La première période s'est résumée une course-poursuite effrénée pour des Bleus en mal de réussite sur les attaques placées. Ils n'ont finalement mené que 59 petites secondes mais ont tout de même trouvé le moyen d'atteindre la pause avec un but de plus que les Norvégiens (18-17), grâce une contre-attaque éclair conclue par Valentin Porte au buzzer. Mais rien n'aurait été possible sans Vincent Gérard (41% de réussite). Ses dix premières minutes face à Espen Lie Hansen et compagnie n'ont pas été à son goût. Trois - premiers - arrêts plus tard, les Bleus étaient revenus dans le coup, de 13-16 (25e) à 16-16 (28e).

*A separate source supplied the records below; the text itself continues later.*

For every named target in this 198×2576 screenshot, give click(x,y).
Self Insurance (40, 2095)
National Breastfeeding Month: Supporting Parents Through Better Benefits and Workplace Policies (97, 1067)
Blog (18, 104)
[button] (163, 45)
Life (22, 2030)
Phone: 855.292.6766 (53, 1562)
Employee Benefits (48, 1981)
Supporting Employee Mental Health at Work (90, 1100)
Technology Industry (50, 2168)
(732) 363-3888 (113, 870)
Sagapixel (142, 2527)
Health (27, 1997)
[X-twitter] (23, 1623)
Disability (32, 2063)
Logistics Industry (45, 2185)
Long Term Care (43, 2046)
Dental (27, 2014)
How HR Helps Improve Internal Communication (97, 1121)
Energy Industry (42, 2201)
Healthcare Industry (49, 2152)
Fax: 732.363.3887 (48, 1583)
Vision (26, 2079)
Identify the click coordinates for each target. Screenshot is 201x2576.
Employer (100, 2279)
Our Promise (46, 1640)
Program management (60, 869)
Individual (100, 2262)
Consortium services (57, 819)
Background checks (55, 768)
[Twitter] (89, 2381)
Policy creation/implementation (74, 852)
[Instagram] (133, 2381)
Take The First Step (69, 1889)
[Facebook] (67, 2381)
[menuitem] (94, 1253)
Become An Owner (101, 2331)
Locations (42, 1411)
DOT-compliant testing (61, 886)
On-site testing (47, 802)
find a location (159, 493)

Sur leur lancée et nullement ralentis par la mi-temps, les Experts ont démarré aussi fort qu'ils avaient terminé la première période. Michaël Guigou a plané (5 buts au final). Trois buts de l'inoxydable ailier plus tard et les Bleus de Nikola Karabatic (6 réalisations et élu MVP du tournoi) avaient fait le trou (22-18, 34e). Un écart définitif. Et qui n'a fait qu'enfler jusqu'à la délivrance, synonyme de onzième titre majeur en vingt-deux ans. Oui, vous avez bien lu : onze titres en vingt-deux ans. Les rois du monde sont des extraterrestres.